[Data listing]
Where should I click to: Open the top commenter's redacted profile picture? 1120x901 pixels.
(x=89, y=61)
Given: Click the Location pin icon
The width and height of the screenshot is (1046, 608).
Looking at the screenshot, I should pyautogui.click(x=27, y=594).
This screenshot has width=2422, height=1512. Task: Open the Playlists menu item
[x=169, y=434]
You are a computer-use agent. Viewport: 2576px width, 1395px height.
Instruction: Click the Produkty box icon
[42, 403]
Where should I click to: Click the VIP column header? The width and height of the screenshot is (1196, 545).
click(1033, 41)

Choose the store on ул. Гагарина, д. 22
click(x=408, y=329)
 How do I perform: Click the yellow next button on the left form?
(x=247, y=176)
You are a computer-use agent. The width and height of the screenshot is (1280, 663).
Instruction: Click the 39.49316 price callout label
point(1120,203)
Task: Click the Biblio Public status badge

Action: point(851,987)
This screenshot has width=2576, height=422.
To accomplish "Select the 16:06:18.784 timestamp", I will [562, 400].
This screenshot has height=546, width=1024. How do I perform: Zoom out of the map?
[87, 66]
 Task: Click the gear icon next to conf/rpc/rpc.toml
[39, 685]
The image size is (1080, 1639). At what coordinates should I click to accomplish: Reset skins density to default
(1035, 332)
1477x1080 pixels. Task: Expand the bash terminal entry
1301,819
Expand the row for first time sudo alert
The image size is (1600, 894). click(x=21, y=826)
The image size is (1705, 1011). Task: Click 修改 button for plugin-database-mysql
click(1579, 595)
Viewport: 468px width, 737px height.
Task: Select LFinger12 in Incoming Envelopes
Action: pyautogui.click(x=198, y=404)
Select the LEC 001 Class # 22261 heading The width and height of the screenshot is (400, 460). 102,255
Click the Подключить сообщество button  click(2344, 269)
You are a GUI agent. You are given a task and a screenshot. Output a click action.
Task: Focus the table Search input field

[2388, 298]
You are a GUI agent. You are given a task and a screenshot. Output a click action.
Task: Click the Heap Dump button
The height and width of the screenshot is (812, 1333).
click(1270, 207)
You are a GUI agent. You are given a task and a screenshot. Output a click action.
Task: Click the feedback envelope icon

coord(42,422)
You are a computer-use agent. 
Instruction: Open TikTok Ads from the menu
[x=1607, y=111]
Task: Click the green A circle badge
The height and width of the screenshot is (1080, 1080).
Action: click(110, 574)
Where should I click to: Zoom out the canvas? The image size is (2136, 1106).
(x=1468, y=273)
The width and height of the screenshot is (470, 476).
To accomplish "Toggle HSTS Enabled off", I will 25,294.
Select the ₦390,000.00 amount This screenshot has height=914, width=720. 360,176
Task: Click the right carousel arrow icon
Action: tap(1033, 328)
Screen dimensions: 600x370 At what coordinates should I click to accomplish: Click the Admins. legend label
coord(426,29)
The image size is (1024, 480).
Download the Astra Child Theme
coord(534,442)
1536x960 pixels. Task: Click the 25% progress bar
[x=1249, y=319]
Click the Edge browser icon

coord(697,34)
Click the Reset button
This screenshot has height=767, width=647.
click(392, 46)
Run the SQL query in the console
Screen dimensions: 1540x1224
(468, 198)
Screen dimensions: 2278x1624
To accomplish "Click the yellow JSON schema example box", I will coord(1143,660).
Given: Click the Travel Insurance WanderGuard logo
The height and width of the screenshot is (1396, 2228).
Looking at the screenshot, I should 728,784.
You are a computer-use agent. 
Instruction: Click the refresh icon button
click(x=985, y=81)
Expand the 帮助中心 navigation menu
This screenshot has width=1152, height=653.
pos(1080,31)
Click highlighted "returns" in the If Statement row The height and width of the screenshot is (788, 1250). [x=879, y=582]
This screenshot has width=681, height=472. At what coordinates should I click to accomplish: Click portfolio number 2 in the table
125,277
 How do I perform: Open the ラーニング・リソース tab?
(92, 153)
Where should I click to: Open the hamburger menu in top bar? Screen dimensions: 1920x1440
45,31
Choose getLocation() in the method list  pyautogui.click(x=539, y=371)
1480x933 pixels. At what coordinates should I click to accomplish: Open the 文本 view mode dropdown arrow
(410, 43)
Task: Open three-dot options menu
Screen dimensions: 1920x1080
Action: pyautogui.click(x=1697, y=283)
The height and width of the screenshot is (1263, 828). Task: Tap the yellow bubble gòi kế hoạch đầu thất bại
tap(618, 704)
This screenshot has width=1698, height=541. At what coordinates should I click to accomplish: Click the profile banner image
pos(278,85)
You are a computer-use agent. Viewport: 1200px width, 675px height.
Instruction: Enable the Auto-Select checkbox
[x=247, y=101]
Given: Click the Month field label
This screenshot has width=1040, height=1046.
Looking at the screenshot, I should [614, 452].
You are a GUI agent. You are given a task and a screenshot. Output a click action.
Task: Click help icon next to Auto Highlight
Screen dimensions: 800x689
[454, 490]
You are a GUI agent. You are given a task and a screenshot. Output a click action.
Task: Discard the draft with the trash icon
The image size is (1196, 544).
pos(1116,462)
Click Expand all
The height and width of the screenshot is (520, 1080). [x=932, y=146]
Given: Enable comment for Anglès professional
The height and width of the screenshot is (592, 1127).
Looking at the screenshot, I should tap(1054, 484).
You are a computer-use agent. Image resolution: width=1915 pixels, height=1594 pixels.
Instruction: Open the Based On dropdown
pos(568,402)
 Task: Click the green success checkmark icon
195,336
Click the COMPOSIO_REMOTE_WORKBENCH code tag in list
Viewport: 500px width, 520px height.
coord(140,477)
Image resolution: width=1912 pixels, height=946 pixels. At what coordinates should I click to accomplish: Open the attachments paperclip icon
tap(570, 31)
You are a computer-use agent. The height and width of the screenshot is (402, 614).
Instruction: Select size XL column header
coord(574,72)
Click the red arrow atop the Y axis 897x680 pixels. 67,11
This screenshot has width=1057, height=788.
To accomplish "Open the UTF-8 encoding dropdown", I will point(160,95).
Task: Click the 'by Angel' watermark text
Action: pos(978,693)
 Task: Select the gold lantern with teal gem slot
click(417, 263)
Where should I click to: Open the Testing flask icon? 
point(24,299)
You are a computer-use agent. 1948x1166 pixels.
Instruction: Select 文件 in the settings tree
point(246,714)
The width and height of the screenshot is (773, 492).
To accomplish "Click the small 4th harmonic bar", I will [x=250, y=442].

> Exercise brief:
Select each line in the listing above that contains the word "Viewport". Case counts.

> Completed task:
You are a computer-use agent. Viewport: 2576px width, 1395px height.
Viewport: 468px width, 737px height.
You are a computer-use agent. Viewport: 1200px width, 675px height.
Viewport: 500px width, 520px height.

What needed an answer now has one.